Nightingale sipped his tea and smiled.
‘I’ll make a bargain with you, Peter,’ he said. ‘If you make better progress in your formal studies I shall tell you where to find the notes of the last brain-box who filled the lab with . . . Actually it was mostly rats, but I seem to remember a couple of dogs in his menagerie.’
‘How much better progress?’ I asked.
‘Better than you’re doing now,’ he said.
‘I wouldn’t mind seeing that data,’ said Dr Walid.
‘Then you should encourage Peter to study harder,’ said Nightingale.
‘He’s an evil man,’ I said.
‘And cunning,’ said Dr Walid.
Nightingale eyed us placidly over the rim of his tea cup.
‘Evil and cunning,’ I said.
The next morning I drove up to Hendon for part one of mandatory Officer Safety Training. You’re pretty much expected to do one of these courses every six months until Chief Inspector rank, but I doubt we’ll ever see Nightingale do one. We had a fun lecture on Excited Delirium, or what to do with people who are stoned out of their box. And then role-playing in the gym where we practised how to handle suspects without having them fall down the stairs. A couple of the officers had been at Hendon with me and Lesley, and we stuck together at lunch.
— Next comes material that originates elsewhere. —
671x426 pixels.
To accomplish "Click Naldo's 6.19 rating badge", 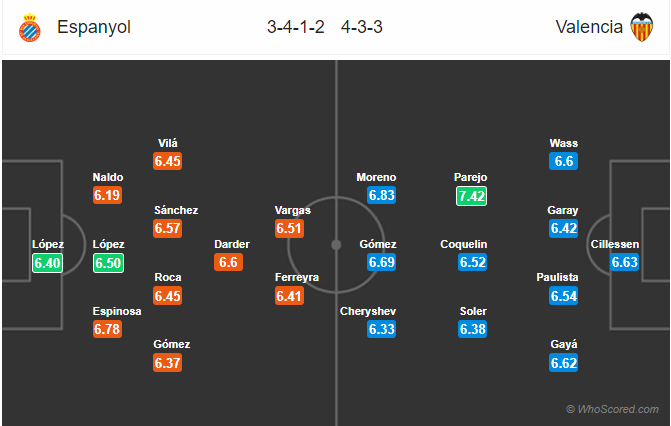I will (x=107, y=196).
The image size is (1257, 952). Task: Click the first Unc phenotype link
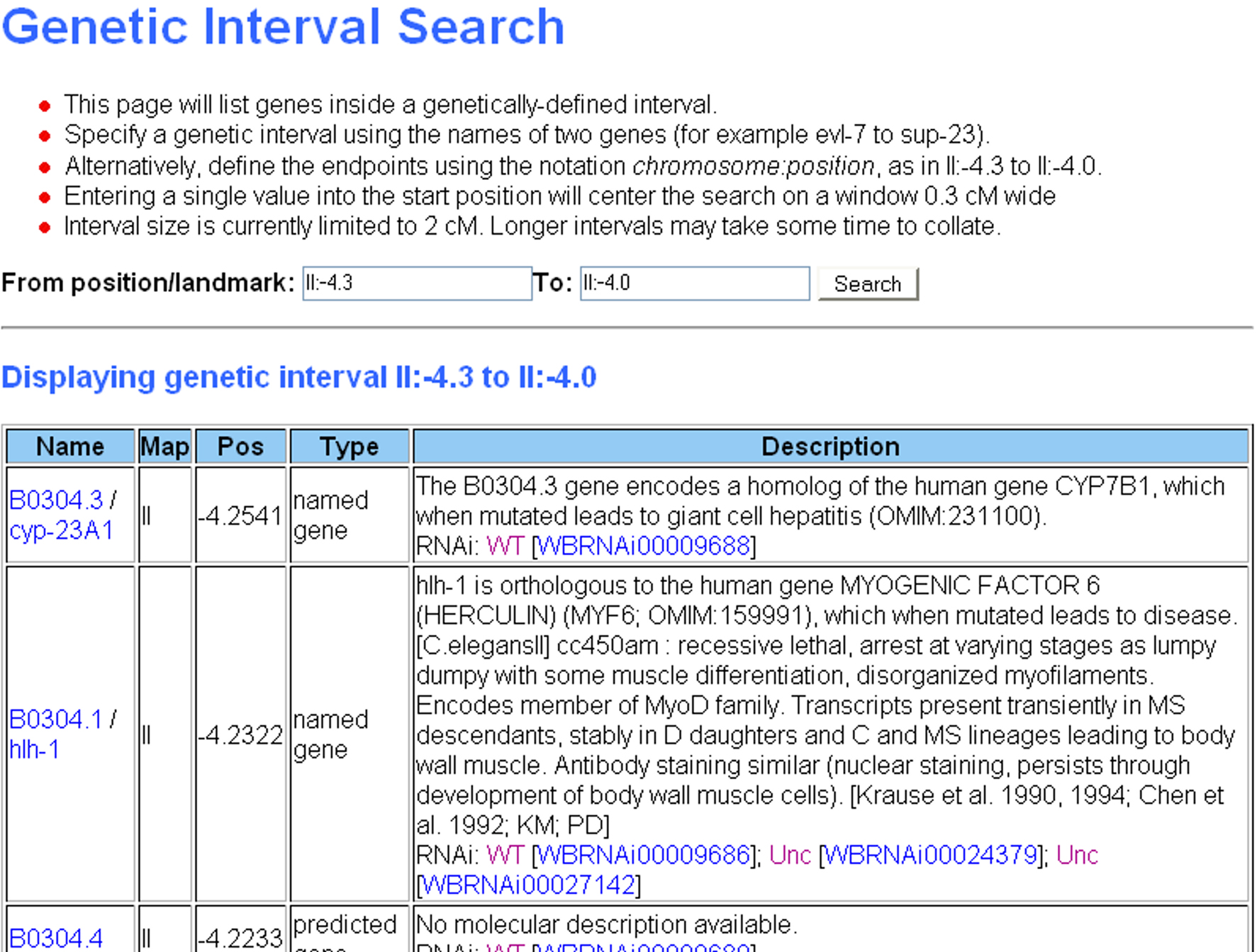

They asked after Lesley and I gave them the official version, that she was physically assaulted during the riots in Covent Garden and that her attacker subsequently committed suicide before I could arrest him.
In the afternoon we took it in turns to hide offensive weapons about our person while our colleagues searched us, a contest I won coming and going because I know how to hide a razor blade in the waist band of my jeans and I’m not afraid to go all the way up a suspect’s inner leg. Doing all the physical stuff left me weirdly energised, so when one of the other officers suggested we go clubbing I tagged along. We ended up in a UV saturated cattle shed in Romford where I may, or may not, have got off with the goddess of the River Rom. Not in a serious way, you understand, just a bit of clinch and some tongue. Which is what happens when you overdo the WKD. I woke up the next morning in one of the chairs in the atrium with surprisingly little hangover and Molly looming over me. She looked disapproving. I would have preferred a hangover.